На тревожных перекрестках - Записки чекиста - Ваупшасов Станислав Алексеевич. Страница 92
- Боятся?
- Не то слово, товарищ начальник. От одной лишь мысли о партизанах предсмертные судороги одолевают. Бывало, ворона с ветки вспорхнет в темноте такой устроят ералаш со стрельбою и пуском ракет в черное небо, что все деревни вокруг просыпаются и думают, не Красная ли Армия пожаловала. Нервы у них окончательно пришли в замешательство.
- Особенно после Сталинграда,- вставил Максим Воронков.
- Сталинград у них вызвал повсеместный траур,- подхватил Степан Ходыка.Развесили флаги с черными лентами и сами с лица стали больше на покойников смахивать. Глушат шнапс ящиками, а глаза все одно трезвые и будто нездешние, потусторонние уже. Такое впечатление, что сами по себе поминки справляют.

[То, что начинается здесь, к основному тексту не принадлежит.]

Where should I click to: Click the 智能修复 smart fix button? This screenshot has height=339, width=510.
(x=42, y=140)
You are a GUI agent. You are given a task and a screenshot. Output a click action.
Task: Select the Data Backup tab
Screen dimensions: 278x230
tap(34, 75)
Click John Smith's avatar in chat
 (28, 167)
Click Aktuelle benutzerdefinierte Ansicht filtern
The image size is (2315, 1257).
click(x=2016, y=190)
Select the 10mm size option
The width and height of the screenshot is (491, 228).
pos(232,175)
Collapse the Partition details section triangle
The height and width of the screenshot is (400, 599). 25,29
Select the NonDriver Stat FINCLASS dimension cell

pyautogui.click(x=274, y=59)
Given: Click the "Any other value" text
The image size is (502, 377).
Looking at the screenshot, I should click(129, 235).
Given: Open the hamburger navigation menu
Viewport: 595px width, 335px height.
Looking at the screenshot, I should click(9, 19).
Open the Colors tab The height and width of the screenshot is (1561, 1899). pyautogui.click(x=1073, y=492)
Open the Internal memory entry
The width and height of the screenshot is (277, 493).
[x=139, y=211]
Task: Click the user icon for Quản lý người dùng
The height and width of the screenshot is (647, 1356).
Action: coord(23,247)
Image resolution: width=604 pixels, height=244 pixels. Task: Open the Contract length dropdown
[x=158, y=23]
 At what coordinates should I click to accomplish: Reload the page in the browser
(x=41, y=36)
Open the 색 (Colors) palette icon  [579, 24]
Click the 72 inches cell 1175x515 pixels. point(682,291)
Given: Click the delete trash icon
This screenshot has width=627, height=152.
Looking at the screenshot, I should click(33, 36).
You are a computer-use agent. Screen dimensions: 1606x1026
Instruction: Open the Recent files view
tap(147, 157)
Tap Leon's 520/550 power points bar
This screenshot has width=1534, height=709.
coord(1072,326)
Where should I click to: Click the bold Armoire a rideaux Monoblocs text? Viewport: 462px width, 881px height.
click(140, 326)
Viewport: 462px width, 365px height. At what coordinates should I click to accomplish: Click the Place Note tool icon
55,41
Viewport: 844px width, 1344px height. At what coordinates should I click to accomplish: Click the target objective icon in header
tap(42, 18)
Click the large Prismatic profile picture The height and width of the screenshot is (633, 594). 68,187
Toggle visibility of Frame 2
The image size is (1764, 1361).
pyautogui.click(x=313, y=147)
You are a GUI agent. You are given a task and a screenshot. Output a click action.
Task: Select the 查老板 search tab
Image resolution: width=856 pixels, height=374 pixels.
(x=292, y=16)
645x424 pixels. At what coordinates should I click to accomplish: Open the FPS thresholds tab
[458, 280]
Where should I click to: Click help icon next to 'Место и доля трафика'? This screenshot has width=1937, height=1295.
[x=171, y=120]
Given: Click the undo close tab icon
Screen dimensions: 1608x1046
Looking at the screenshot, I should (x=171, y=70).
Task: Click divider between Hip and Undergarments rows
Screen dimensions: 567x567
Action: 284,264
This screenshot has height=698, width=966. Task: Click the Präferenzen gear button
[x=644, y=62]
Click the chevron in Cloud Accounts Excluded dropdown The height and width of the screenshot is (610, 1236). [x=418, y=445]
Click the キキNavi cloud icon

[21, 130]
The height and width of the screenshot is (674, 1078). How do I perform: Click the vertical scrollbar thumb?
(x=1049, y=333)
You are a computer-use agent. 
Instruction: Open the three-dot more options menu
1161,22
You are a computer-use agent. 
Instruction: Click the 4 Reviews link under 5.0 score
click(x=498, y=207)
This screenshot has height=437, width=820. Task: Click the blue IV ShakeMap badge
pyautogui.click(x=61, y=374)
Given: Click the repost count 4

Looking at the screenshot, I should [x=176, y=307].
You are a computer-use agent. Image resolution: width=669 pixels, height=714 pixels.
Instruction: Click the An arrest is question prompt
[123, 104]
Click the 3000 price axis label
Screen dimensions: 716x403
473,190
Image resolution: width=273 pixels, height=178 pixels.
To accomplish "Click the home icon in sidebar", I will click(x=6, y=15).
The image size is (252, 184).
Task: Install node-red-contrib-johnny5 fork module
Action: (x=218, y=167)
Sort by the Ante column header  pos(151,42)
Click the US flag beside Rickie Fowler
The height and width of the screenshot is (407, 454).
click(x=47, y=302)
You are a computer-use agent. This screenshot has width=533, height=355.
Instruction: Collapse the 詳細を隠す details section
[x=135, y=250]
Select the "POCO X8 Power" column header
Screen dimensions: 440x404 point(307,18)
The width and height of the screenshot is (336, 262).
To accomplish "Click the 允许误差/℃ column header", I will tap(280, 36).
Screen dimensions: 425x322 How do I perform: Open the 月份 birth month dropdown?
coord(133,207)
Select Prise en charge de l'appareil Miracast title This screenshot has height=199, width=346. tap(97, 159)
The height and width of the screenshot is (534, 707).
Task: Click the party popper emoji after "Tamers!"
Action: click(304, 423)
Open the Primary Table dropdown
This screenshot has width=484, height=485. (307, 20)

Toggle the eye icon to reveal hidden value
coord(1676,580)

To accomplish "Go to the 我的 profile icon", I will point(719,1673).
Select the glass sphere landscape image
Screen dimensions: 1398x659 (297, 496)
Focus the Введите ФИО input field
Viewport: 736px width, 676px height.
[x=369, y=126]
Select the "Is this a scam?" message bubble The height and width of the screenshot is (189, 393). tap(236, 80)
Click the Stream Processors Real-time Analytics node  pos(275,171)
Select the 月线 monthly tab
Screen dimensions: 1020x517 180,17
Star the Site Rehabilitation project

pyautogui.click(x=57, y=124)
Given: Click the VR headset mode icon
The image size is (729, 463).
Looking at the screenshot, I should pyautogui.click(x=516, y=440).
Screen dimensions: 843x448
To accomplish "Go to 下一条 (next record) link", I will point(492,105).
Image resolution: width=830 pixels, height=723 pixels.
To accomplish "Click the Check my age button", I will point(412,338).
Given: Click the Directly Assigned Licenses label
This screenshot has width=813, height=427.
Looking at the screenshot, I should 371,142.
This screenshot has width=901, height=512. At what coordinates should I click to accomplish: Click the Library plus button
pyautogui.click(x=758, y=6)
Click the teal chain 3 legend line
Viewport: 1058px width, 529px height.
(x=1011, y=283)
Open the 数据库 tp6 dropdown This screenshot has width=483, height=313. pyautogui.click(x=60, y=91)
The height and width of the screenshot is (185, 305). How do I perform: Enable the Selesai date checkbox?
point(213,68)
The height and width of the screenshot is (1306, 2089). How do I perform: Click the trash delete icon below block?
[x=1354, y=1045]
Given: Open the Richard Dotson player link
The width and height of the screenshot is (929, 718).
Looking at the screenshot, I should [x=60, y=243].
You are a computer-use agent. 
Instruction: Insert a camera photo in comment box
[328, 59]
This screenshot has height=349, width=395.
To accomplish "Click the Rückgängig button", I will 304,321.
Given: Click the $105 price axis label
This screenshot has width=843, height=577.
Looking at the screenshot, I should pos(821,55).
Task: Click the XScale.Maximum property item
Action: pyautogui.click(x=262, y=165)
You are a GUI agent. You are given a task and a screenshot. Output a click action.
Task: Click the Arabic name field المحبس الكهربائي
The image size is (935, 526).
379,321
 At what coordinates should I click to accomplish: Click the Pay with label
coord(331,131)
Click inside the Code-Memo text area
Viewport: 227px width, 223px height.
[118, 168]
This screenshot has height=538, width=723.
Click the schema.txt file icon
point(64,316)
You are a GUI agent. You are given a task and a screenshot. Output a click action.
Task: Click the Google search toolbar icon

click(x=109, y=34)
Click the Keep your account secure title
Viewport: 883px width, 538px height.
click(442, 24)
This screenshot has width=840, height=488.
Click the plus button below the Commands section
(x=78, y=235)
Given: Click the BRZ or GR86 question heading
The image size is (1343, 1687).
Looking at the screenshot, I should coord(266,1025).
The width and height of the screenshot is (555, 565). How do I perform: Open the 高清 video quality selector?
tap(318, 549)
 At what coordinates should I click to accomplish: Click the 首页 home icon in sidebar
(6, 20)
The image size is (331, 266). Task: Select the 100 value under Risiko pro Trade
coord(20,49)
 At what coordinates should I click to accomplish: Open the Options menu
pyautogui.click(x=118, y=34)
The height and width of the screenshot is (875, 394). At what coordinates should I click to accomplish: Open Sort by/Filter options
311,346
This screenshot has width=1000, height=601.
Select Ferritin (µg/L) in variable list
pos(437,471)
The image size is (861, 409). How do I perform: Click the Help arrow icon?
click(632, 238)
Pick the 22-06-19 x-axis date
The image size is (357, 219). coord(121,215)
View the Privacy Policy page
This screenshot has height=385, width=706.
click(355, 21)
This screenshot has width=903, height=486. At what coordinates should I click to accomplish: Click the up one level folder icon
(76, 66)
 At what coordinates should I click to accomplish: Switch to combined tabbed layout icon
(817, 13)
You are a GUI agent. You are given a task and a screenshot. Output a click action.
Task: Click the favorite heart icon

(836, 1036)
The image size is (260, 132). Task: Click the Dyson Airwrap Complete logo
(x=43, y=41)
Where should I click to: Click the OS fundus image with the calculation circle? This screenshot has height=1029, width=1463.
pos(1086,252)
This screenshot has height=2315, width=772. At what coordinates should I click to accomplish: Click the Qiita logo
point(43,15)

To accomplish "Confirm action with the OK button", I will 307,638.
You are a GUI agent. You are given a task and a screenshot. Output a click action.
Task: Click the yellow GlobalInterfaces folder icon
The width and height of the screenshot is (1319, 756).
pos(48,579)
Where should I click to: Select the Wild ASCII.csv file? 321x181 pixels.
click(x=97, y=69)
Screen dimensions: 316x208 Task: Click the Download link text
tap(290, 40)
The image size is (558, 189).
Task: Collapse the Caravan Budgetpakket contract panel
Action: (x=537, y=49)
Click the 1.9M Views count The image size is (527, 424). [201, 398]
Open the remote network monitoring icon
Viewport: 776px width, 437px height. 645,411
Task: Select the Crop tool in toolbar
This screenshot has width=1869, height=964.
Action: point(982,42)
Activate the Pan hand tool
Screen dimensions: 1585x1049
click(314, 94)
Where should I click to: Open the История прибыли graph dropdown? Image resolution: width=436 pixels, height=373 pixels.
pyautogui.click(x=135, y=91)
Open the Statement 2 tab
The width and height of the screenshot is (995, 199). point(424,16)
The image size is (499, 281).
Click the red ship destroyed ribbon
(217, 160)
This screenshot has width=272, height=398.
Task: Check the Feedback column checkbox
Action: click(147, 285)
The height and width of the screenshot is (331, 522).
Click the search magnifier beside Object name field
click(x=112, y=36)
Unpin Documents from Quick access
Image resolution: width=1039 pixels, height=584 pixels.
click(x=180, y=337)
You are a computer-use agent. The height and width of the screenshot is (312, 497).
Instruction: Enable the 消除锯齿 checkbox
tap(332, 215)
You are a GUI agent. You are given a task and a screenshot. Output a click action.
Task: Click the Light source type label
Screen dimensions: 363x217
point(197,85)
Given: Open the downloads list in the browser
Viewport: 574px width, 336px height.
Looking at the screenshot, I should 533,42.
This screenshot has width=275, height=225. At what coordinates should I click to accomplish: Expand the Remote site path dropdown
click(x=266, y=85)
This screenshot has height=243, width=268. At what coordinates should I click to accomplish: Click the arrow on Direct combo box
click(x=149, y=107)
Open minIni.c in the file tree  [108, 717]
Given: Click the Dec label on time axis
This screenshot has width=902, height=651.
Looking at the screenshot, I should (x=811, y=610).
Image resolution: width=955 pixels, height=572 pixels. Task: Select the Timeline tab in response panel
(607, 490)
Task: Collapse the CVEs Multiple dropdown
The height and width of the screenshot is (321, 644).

- Нашел о чем печалиться! - воскликнул Михаил Гуринович.- Кто их сюда звал! За чем пришли, то и нашли! Сотни тысяч трупов у Волги, а по всей нашей земле - миллионы осиновых крестов. Пусть детям своим, внукам и правнукам закажут ходить на Россию войной.
- Чувствуется, что настроение у захватчиков резко переменилось? - спросил я у Ходыки.
- В одночасье,- отвечал Ходыка.- Победный марш сменился похоронным. Трусость выросла, дух упал.
- Хуже всего,- проговорил Воронков,- когда они со страху перед возмездием начинают женщин да ребят малых в избах жечь, из пулеметов косить.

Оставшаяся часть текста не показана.